The Yeltsin years of the 1990s are considered the reason most Russians support the new authoritarianism. Yeltsin's attempt to loosen centralization led to the collapse of Russia's external power and Her humiliation. Vladislav Surkov, the Russian philosopher/propagandist, has put a philosophical color on this desire for centralization. Sysnthesis of ideas is extolled rather than the analysis of one idea. Idealism is celebrated over pragmatism. Images are more important than logic, intuition over reason and the general over the particular. These ideas reflect the reality of government in Russia. That is that centralization, a strict ideology in pursuit of common goals and the reliance on strong and powerful personification of the leader to wield the power of the "man of state" are all desirable and necessary to uphold "culture" and promote Russian power.

This ideology is remarkably similar to the Wilhelmine German ideology of "kultur" that was even more distorted and perverted by the National Socialists. Putin views these ideas as upholding "sovereign democracy." This means that the state is democratic, however the state has the right to determine what that "democracy" means in practice without, necesessarily, adhering to notion that Western countries might perceive as democratic.

In addition to all this ephemeral ideology there is the specter of Russian natural gas reserves and the giant state-owned Gazprom.
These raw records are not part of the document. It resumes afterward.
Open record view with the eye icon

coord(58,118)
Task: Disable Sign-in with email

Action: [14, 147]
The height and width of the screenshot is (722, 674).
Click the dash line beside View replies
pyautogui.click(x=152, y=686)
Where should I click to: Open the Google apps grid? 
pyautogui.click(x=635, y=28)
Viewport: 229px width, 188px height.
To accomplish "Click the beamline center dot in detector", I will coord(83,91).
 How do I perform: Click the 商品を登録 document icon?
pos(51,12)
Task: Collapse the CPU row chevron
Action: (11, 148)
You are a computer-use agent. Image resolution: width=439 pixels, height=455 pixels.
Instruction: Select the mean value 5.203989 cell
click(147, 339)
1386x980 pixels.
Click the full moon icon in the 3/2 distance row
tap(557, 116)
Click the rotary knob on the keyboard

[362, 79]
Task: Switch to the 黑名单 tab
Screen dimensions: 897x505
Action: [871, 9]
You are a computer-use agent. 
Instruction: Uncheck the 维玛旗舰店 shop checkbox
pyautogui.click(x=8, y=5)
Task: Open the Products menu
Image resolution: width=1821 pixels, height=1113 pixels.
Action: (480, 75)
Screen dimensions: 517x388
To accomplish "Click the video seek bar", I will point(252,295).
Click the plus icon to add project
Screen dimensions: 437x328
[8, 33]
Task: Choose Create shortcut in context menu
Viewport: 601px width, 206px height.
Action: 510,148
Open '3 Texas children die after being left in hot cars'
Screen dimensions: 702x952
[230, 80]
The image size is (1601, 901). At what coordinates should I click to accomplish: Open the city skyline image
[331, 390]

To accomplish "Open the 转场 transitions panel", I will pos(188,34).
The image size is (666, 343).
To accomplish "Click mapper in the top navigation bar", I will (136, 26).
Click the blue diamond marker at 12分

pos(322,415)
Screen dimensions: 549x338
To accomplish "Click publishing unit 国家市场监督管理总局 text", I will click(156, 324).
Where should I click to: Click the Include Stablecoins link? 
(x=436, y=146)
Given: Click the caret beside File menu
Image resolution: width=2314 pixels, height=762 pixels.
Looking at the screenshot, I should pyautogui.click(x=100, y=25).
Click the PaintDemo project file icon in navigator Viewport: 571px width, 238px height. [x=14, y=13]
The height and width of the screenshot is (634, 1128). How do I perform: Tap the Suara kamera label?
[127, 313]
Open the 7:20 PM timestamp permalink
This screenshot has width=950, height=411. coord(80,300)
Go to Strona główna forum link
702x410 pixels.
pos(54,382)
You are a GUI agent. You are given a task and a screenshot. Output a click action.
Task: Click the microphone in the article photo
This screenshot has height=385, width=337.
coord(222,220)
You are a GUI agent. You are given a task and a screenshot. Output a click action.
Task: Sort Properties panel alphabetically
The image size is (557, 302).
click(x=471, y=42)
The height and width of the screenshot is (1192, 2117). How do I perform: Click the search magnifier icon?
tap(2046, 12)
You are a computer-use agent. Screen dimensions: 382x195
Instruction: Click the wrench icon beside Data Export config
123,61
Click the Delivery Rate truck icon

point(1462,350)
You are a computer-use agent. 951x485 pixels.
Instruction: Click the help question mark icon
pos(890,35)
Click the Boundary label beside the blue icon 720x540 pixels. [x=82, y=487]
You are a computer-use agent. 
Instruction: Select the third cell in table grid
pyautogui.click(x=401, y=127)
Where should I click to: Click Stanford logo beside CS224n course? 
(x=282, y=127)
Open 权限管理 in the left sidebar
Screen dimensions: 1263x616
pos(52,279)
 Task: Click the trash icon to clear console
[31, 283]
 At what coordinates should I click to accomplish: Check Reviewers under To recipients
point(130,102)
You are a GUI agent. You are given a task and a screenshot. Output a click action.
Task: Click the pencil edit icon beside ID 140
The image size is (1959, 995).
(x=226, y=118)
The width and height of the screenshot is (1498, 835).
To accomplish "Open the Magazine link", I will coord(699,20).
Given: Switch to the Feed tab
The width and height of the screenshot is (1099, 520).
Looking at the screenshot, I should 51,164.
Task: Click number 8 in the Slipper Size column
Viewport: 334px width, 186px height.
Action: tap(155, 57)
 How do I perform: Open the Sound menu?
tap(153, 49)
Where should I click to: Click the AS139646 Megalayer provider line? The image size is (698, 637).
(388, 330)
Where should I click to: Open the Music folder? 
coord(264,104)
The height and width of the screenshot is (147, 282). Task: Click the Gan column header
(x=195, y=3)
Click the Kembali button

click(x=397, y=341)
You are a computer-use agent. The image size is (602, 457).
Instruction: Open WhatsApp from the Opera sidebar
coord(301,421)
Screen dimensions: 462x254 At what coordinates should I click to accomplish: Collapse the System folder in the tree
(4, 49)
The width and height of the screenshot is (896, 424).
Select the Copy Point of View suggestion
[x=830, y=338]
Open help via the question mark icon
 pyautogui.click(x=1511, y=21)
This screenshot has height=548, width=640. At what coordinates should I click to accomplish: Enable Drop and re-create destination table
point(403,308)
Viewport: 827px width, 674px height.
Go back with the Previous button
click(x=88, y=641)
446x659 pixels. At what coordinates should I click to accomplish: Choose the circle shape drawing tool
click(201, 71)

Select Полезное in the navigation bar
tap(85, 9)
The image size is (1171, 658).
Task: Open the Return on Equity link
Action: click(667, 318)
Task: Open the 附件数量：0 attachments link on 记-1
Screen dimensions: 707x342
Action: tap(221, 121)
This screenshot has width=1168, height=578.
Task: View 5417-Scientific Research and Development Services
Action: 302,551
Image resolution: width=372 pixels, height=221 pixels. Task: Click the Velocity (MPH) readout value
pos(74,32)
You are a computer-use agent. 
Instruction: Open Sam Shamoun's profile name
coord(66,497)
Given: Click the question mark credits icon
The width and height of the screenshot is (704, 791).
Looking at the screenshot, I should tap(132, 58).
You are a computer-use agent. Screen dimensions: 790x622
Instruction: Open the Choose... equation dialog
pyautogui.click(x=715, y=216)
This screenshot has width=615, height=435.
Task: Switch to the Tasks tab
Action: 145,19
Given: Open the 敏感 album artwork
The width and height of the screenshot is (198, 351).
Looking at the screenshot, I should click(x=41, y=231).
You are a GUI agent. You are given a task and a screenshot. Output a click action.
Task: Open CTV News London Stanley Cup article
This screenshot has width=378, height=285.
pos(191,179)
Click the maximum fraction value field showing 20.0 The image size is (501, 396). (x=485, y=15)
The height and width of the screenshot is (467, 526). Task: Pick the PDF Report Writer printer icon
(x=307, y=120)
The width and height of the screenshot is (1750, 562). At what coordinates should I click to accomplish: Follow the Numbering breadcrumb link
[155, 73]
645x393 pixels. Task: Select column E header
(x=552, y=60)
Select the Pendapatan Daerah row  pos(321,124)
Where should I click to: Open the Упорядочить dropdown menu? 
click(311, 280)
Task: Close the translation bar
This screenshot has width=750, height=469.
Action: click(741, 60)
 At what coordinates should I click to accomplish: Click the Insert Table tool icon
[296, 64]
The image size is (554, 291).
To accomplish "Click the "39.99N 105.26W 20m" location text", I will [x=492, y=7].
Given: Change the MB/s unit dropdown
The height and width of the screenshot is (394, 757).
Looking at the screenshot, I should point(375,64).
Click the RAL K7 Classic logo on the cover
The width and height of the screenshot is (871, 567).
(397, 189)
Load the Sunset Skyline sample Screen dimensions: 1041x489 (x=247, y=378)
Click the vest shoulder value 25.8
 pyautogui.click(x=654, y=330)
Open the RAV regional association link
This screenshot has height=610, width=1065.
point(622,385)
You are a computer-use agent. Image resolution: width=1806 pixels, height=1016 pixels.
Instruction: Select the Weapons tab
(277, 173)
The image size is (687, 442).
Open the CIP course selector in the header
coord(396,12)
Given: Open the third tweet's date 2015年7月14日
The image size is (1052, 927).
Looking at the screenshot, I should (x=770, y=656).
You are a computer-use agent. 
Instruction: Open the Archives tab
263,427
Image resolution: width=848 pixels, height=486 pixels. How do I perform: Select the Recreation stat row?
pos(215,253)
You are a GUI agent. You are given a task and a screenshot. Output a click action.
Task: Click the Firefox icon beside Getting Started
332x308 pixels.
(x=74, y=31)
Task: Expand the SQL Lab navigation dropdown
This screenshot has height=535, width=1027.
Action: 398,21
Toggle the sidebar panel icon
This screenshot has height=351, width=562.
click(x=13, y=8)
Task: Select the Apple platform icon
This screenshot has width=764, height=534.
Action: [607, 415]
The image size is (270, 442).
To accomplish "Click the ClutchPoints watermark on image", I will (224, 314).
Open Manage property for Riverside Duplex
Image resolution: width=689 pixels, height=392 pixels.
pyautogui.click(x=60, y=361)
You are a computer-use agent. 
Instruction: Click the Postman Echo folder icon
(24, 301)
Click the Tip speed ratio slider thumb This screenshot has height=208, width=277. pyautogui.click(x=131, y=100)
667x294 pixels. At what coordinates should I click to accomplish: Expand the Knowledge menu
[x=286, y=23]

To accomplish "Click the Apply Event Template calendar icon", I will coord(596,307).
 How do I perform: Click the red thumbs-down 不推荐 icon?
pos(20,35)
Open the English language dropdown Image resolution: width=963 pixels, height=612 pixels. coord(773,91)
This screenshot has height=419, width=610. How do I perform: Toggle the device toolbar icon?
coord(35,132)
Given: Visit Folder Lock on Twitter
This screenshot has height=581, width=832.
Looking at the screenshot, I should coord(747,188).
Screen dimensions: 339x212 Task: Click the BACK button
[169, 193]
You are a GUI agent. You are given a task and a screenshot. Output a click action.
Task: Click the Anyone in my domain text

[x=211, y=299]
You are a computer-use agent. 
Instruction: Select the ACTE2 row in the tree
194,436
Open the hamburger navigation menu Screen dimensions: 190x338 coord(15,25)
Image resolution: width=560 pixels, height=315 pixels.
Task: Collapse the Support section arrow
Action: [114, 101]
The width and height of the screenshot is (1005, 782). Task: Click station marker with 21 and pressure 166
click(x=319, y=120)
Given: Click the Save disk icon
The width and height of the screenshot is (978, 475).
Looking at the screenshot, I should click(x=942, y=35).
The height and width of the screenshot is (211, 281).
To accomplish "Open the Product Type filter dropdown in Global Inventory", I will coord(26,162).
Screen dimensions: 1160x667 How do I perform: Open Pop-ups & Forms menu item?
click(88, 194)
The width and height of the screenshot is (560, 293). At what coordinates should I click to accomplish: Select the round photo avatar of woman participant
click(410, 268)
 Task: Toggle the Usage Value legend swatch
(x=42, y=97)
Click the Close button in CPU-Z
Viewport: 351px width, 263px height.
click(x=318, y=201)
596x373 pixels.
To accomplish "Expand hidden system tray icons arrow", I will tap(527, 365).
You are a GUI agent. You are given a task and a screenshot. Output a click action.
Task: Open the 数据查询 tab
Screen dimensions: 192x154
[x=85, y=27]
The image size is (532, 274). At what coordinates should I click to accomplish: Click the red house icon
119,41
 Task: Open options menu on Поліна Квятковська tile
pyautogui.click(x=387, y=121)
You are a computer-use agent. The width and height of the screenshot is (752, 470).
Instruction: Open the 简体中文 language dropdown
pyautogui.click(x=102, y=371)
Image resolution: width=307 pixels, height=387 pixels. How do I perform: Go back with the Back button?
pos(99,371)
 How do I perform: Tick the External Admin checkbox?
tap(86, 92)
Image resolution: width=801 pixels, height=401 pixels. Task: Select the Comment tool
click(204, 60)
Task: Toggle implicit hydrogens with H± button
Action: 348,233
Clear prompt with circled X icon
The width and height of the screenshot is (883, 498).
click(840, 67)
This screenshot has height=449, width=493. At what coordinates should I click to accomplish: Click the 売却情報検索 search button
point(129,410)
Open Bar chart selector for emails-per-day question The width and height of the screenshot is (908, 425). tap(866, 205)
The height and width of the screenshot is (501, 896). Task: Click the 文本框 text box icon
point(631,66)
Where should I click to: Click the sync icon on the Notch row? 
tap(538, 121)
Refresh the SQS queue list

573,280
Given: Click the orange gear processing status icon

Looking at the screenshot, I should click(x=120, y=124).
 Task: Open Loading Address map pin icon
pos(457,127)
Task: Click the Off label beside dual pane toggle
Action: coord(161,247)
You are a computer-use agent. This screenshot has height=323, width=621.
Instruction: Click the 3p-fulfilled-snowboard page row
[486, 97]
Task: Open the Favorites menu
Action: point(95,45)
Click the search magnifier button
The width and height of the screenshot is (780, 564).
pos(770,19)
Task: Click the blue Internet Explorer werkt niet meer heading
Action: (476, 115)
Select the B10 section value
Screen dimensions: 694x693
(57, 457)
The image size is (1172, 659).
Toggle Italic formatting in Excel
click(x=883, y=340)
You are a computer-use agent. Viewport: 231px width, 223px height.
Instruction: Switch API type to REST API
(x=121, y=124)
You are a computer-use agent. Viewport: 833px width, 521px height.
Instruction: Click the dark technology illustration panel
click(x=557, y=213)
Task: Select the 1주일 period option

Gazprom is used as a geopolitical weapon by the Russians. It buys smaller Western energy companies, especially in Western Europe. It uses the technology and expertise of these companies to find more gas fields. It does this by taking advantage of Europe's relatively free market in energy production, using the backing of the Russian government to the utmost. Once a new gas foield is found it offers western energy companies a share in the venture. It then slowly but effectively manipulates them for the benefit of Russia. The goal of Gazprom is to deal with each EU country on a bilateral basis, causing each to be as dependent on Russia for gas as possible. This is much easier than dealing with a unifed EU that has a clout at least equal to Russia's

Another goal of Gazprom is to buy as many "downstream" energy facilities, like refineries, as it can in Europe. This allows Russia to control both the flow of gas and how it is distributed. A coming difficulty for GaZPROM is that it is going to have trouble supplying its market. Russia has been so successful in inceasing Europe's gas dependency on Russia that its customers are far more numerous than its potential to supply gas. This is exacerbated by Gazprom's move into the east Asian market.

The intriguing and dangerous question is what does the Russian government intend to do about Gazprom's coming inability to supply Eruope with gas.

In this inadequate and brief description we see that the narrative about Russia that was built in the West in the 1990s was largely fictitious fantasy based upon our hopes of what Russia was becoming as opposed to what it was, has been and is. It is a highly aggressive state who sees the United States as it strategic adversary and likely enemy. It centralizes power internally in order to more fully and deliberately project power externally. It aligns itself with nations from China to Iran to Venezuela who have the same ideological, anti-democratic and anti-American ideas as itself. Russia uses power much more effectively and deceptively than did the Soviet Union. It uses and penetrates markets in order to get ready cash. It uses gas and oil as a weapon. It outwardly fights Islamists while with the other hand embracing Islamic terror states like Iran. It used and uses false and phony opposition and ruling parties in eastern Europe to maintain a deceptively large amount of control over its former satellite states. It does this because, other than with the notable exception of Poland, the internal security services of those nations are still controlled by old KGB structures that were never rooted out.

Most of all, it takes advantage of the still pervasive anti-Americanism in the world and the growing conspiricism/cynicism of the American people for its own ends.

President Bush was a certifiable disaster in his Russia policies. He propped up Putin at every turn. Lets us hope that President Obama pursues a wiser policy of active opposition to Russian authoritarianism at home and growing agressiveness abroad.